— start of Task input —
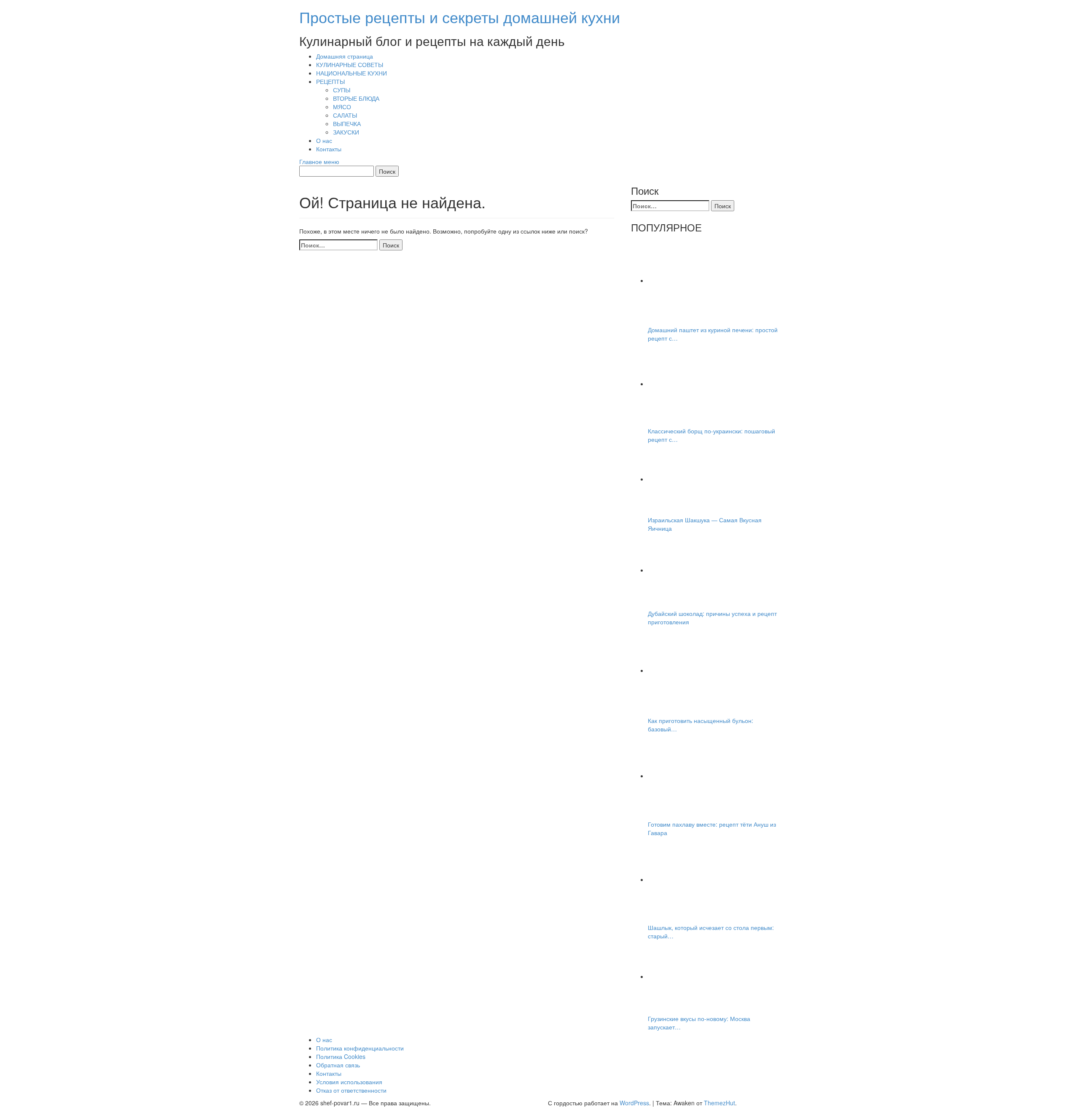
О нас (324, 140)
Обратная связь (338, 1065)
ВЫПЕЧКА (347, 123)
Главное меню (319, 161)
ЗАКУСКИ (346, 132)
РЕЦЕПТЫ (330, 81)
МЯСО (342, 106)
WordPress (634, 1103)
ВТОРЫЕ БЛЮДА (356, 98)
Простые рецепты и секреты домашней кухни (459, 16)
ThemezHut (719, 1103)
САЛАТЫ (345, 115)
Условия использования (349, 1081)
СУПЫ (341, 90)
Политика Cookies (340, 1056)
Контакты (328, 149)
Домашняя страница (344, 56)
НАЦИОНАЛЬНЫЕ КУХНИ (351, 73)
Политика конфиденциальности (360, 1048)
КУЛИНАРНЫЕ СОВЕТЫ (349, 64)
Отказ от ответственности (351, 1090)
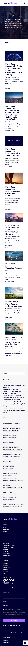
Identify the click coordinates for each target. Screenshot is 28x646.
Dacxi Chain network (8, 468)
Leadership (6, 529)
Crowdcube (14, 452)
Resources (5, 565)
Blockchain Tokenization (9, 444)
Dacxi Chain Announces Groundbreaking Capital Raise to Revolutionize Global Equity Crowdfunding (12, 112)
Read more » (7, 88)
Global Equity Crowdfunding (10, 487)
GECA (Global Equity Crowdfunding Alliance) (13, 482)
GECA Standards (7, 485)
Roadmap (5, 549)
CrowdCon (19, 449)
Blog (4, 573)
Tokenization (6, 543)
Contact (5, 531)
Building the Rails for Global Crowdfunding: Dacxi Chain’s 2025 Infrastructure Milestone (12, 391)
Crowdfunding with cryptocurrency (11, 456)
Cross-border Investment (9, 449)
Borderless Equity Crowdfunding (11, 447)
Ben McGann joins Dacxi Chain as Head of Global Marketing (14, 304)
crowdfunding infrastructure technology (13, 454)
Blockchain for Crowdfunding (10, 435)
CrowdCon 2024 (6, 452)
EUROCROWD (20, 480)
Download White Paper (9, 545)
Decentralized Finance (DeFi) (9, 475)
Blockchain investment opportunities (12, 440)
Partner (4, 541)
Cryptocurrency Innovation (9, 459)
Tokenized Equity (7, 506)
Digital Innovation (7, 478)
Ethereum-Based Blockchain (9, 480)
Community (6, 563)
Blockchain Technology (8, 442)
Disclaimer (5, 640)
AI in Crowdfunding (7, 423)
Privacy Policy (6, 637)
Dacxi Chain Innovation (8, 466)
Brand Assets (6, 555)
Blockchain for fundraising (9, 437)
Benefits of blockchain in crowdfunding (12, 425)
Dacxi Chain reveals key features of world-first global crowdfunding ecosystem (13, 342)
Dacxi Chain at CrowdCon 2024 (10, 463)
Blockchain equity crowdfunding (10, 433)
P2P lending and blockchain (9, 494)
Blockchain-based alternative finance (11, 428)
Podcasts (5, 571)
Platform (5, 539)
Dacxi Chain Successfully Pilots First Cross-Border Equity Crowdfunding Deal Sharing (14, 404)
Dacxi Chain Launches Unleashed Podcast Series (13, 267)
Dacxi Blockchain (7, 461)
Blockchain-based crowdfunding (10, 430)
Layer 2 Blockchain (7, 492)
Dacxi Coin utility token (8, 471)
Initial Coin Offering (18, 490)
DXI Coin (15, 478)
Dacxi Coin (5, 551)
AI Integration (17, 423)
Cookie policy (6, 642)
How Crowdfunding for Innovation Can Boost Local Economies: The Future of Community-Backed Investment (13, 397)
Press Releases (7, 553)
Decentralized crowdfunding (10, 473)
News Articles (6, 567)
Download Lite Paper (8, 547)
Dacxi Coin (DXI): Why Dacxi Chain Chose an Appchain (14, 386)
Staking (5, 504)
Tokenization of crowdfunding (16, 504)
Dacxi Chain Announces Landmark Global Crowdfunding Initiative (12, 191)
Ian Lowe (20, 487)
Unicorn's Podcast (17, 506)
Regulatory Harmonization (9, 497)
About (4, 527)
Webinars (5, 569)
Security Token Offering (8, 499)
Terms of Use (6, 639)
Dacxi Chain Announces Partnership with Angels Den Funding (14, 152)
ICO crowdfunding (7, 490)
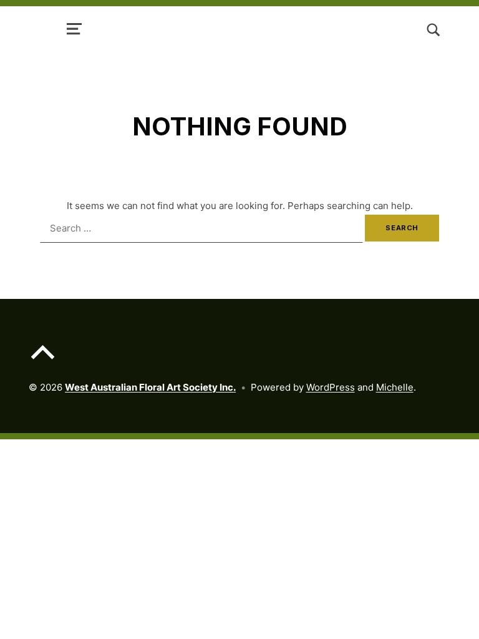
— end of Task input —
The request → Rename "Dacxi Chain" to "DXI Chain" everywhere in the lines above, and write out all the lines again with nothing else changed. Leave the pictures out.

Written solution →
О нас (324, 140)
Обратная связь (338, 1065)
ВЫПЕЧКА (347, 123)
Главное меню (319, 161)
ЗАКУСКИ (346, 132)
РЕЦЕПТЫ (330, 81)
МЯСО (342, 106)
WordPress (634, 1103)
ВТОРЫЕ БЛЮДА (356, 98)
Простые рецепты и секреты домашней кухни (459, 16)
ThemezHut (719, 1103)
САЛАТЫ (345, 115)
Условия использования (349, 1081)
СУПЫ (341, 90)
Политика Cookies (340, 1056)
Контакты (328, 149)
Домашняя страница (344, 56)
НАЦИОНАЛЬНЫЕ КУХНИ (351, 73)
Политика конфиденциальности (360, 1048)
КУЛИНАРНЫЕ СОВЕТЫ (349, 64)
Отказ от ответственности (351, 1090)
Identify the click coordinates for each target. Screenshot is 28x646.
DXI Chain network (8, 468)
Leadership (6, 529)
Crowdcube (14, 452)
Resources (5, 565)
Blockchain Tokenization (9, 444)
DXI Chain Announces Groundbreaking Capital Raise to Revolutionize Global Equity Crowdfunding (12, 112)
Read more » (7, 88)
Global Equity Crowdfunding (10, 487)
GECA (Global Equity Crowdfunding Alliance) (13, 482)
GECA Standards (7, 485)
Roadmap (5, 549)
CrowdCon (19, 449)
Blog (4, 573)
Tokenization (6, 543)
Contact (5, 531)
Building the Rails for Global Crowdfunding: DXI Chain’s 2025 Infrastructure Milestone (12, 391)
Crowdfunding with cryptocurrency (11, 456)
Cross-border Investment (9, 449)
Borderless Equity Crowdfunding (11, 447)
Ben McGann joins DXI Chain as Head of Global Marketing (14, 304)
crowdfunding infrastructure technology (13, 454)
Blockchain for Crowdfunding (10, 435)
CrowdCon 2024 (6, 452)
EUROCROWD (20, 480)
Download White Paper (9, 545)
Decentralized Finance (DeFi) (9, 475)
Blockchain investment opportunities (12, 440)
Partner (4, 541)
Cryptocurrency Innovation (9, 459)
Tokenized Equity (7, 506)
Digital Innovation (7, 478)
Ethereum-Based Blockchain (9, 480)
Community (6, 563)
Blockchain Technology (8, 442)
Disclaimer (5, 640)
AI in Crowdfunding (7, 423)
Privacy Policy (6, 637)
DXI Chain Innovation (8, 466)
Brand Assets (6, 555)
Blockchain for fundraising (9, 437)
Benefits of blockchain in crowdfunding (12, 425)
DXI Chain reveals key features of world-first global crowdfunding ecosystem (13, 342)
DXI Chain at CrowdCon 2024 (10, 463)
Blockchain equity crowdfunding (10, 433)
P2P lending and blockchain (9, 494)
Blockchain-based alternative finance (11, 428)
Podcasts (5, 571)
Platform (5, 539)
DXI Chain Successfully Pilots First Cross-Border Equity Crowdfunding Deal Sharing (14, 404)
DXI Chain Launches Unleashed Podcast Series (13, 267)
Dacxi Blockchain (7, 461)
Blockchain-based crowdfunding (10, 430)
Layer 2 Blockchain (7, 492)
Dacxi Coin utility token (8, 471)
Initial Coin Offering (18, 490)
DXI Coin (15, 478)
Dacxi Coin (5, 551)
AI Integration (17, 423)
Cookie policy (6, 642)
How Crowdfunding for Innovation Can Boost Local Economies: The Future of Community-Backed Investment (13, 397)
Press Releases (7, 553)
Decentralized crowdfunding (10, 473)
News Articles (6, 567)
Download Lite Paper (8, 547)
Dacxi Coin (DXI): Why DXI Chain Chose an Appchain (14, 386)
Staking (5, 504)
Tokenization of crowdfunding (16, 504)
DXI Chain Announces Landmark Global Crowdfunding Initiative (12, 191)
Ian Lowe (20, 487)
Unicorn's Podcast (17, 506)
Regulatory Harmonization (9, 497)
About (4, 527)
Webinars (5, 569)
Security Token Offering (8, 499)
Terms of Use (6, 639)
DXI Chain Announces Partnership with Angels Den Funding (14, 152)
ICO crowdfunding (7, 490)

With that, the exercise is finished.